GOP Showcases Minorities, Women, Moderates

By: - August 30, 2004 12:00 am

State officials playing prominent roles at this week’s Republican National Convention will highlight the GOP‘s ongoing effort to increase diversity in its ranks.

Trying to put a fresh face on the Republican Party, organizers are spotlighting a host of state officials who are minorities, women or moderates by placing them in speaking or other prominent roles at the convention, which runs Aug. 30 to Sept. 2 in New York City.

Coveted speaking assignments in the days leading up to Republicans’ formal re-nomination of President George W. Bush are going to Maryland Lt. Gov. Michael Steele (R), one of only two African-American lieutenant governors in the nation, Nevada Attorney General Brian Sandoval, a Hispanic Republican, and Massachusetts Lt. Gov. Kerry Healey (R), a woman.

Prominent — though largely ceremonial — convention positions will elevate the profiles of State Rep. Jennifer Carroll, the first black, female Republican elected to Florida’s House of Representatives, and Hawaii Gov. Linda Lingle, one of four women among the Republicans’ 28 governors.

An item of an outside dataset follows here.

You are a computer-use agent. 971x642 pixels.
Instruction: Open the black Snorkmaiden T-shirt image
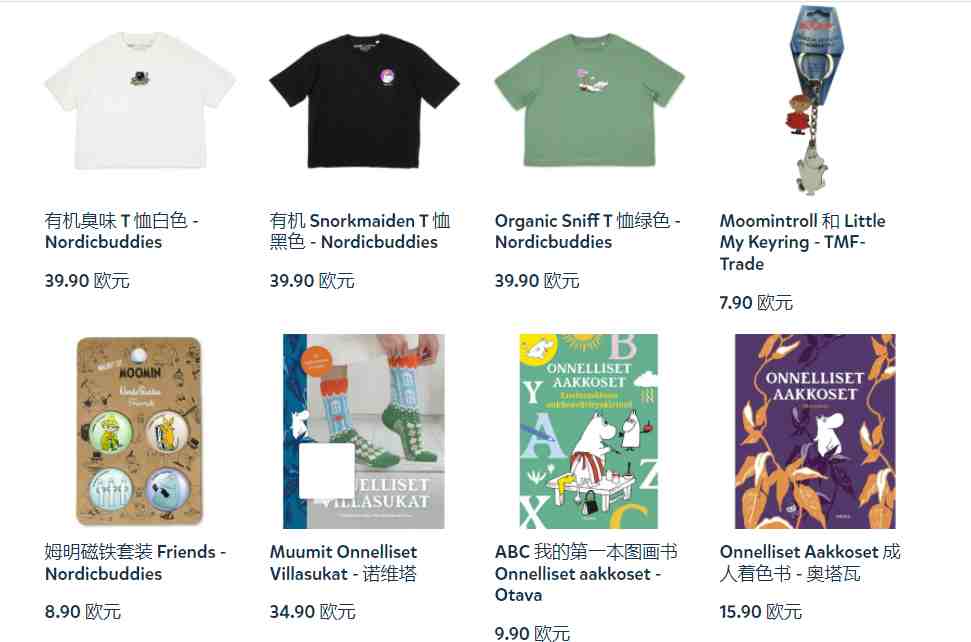(364, 100)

The convention’s news coverage and network television exposure give Republicans a chance to try to dispel their image as overwhelmingly white and male. Forty-four percent of the nearly 5,000 delegates at the GOP convention this year are women, up from 36 percent in 2000, according to party officials. Minorities will make up 17 percent of the delegates this year, compared with 10 percent four years ago.

Because of rules regarding delegate selection, minorities made up more than 40 percent of delegates at the Democratic Convention in Boston at the end of July, and women accounted for fully half of the delegates.

Hispanics, targeted heavily by both parties as a key constituency in battleground states such as Florida and New Mexico, will be the largest minority group represented at the Republican convention and make up 43 percent of the New Mexico delegation, according to GOP figures.

The convention also will feature five other Republican governors: all white men. But three of those — chosen for prime-time speaking roles — were elected in traditional Democratic strongholds and are considered social moderates: California Gov. Arnold Schwarzenegger, Massachusetts Gov. Mitt Romney and New York Gov. George Pataki. Their presence could help spread the party’s appeal to independent and undecided voters.

Republicans also are zinging Democratic presidential nominee Sen. John Kerry by tapping his home state’s governor, Romney, to speak. But the most surprising choice to speak at the convention is a Democrat: U.S. Sen. Zell Miller of Georgia, a former governor, who will take the podium during the prime-time slot on Wednesday evening. Miller last spoke at the 1992 Democratic convention when then-Gov. Bill Clinton of Arkansas was nominated.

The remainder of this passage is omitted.